Regular Expressions

Matching Table

metacharactermatching things
\d \Dmatching all the digits(0 to 9), matching any non-digit character
.(dot)matching any single character(letter, digit, whitespace, everything)
[]matching a single letter inside [](square brackets)
[^]matching any single character except for the letters inside [](square brackets) with the ^(hat)
[-] [^-]indicating a character range to match a single character
\w \Wthis is equivalent to the character range [A-Za-z0-9_], matching any non-alphanumeric character
{}to match repetition of character
* +to match either 0 or more or 1 or more of the character that it follows(it always follows a character or group)
?this metacharacter allows to match either 0 or 1 of the preceding character or group
\s \Sto match all whitespaces, matching any non-whitespace character
to match space
\tto match tab
\nto match new line
\rto match carriage return(useful in Windows environments)
^ $the start and the end of the line, it’s only used at the beginning or end of a line
()match groups
(())nested groups
(|)to denote different possible sets of characters
\bto match the boundary between a word and a non-word character

Details

  • \d the 123s

    • matching all the digits(0 to 9)
  • .(dot) the dot

    • matching any single character(letter, digit, whitespace, everything). But when you want just to match a period, you need to escape the dot by using a slash \. accordingly.
  • [] matching specific characters

    • matching a single letter inside square brackets
    • e.g. the pattern [abc] will only match a single a, b or c letter and nothing else.
  • [^] excluding specific characters

    • matching any single character except for the letters inside [](square brackets) with the ^(hat)
    • e.g. the pattern [^abc] will match any single single character except for the letters a, b or c.
  • [-] [^-] character ranges

    • e.g. [0-6] will only match any single digit character from zero to six and nothing else.
    • e.g. [^n-p] will only match any single character except for letters n to p.
    • Multiple character ranges can also be used in the same set of brackets, along with individual characters.
      • e.g. [A-Za-z0-9_]
  • {} Catching some zzz’s

    • e.g. a{3} will match the a character exactly three times.
    • certain regular expression engines(some engines may do not support) will even allow to specify a range for this repetition.
      • e.g. a{1,3} will match the a character no more than 3 times, but no less than once and a{1,} or a{,3} also can be use.
    • w{3}(three w’s), [wxy]{5}(five characters, each of which can be a w, x or y) and .{2,6}(between two and six of any character)
  • * +

    • e.g. \d* to match any number of digits(0 or more). \d+ to ensures that the input string has at least one digit.
    • e.g. a+(one or more a’s), [abc]+(one or more of any a, b or c character) and .*(zero or more of any character)
  • ? characters optional

    • e.g. ab?c will match either the strings “abc” or “ac” because the b is considered optional.
    • To match a plain question mark character in a string, you will have to escape it using a slash \?
  • \s(all whitespaces) (space) \t(tab) \n(new line) \r(carriage return(in Windows))

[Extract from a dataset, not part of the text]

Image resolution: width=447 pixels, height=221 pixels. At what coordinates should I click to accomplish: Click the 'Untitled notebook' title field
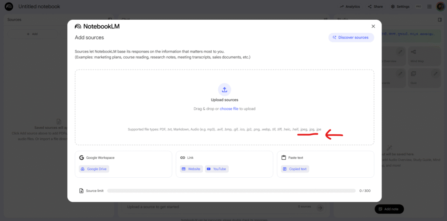coord(39,7)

  • ^ $ the start and the end of the line

    • e.g. ^success will match only a line that begins with the word “success”
  • () match groups

    • e.g. ^(IMG\d+.png)$ to capture and extract the full filename
    • e.g. ^(IMG\d+).png$ will only capture the part before the period
  • (()) nested group

    for example:
      Jan 1987    (Jan 1987) (1987)
      May 1969    (May 1969) (1969)
      Aug 2011    (Aug 2011) (2011)
    
    ^([A-Z][a-z]* (\d*))$
    
  • (|) it’s all conditional

    • Buy more (milk|bread|juice) to match only the strings Buy more milk, Buy more bread or Buy more juice
  • (?i) makes the regex case insensitive

  • (?c) makes the regex case sensitive

Others

One concept that we will not explore in great detail in these lessons is back referencing, mostly because it varies depending on the implementation. However, many systems allow you to reference your captured groups by using \0 (usually the full matched text), \1 (group 1), \2 (group 2), etc. This is useful for example when you are in a text editor and doing a search and replace using regular expressions to swap two numbers, you can search for (\d+)-(\d+) and replace it with \2-\1 to put the second captured number first, and the first captured number second for example.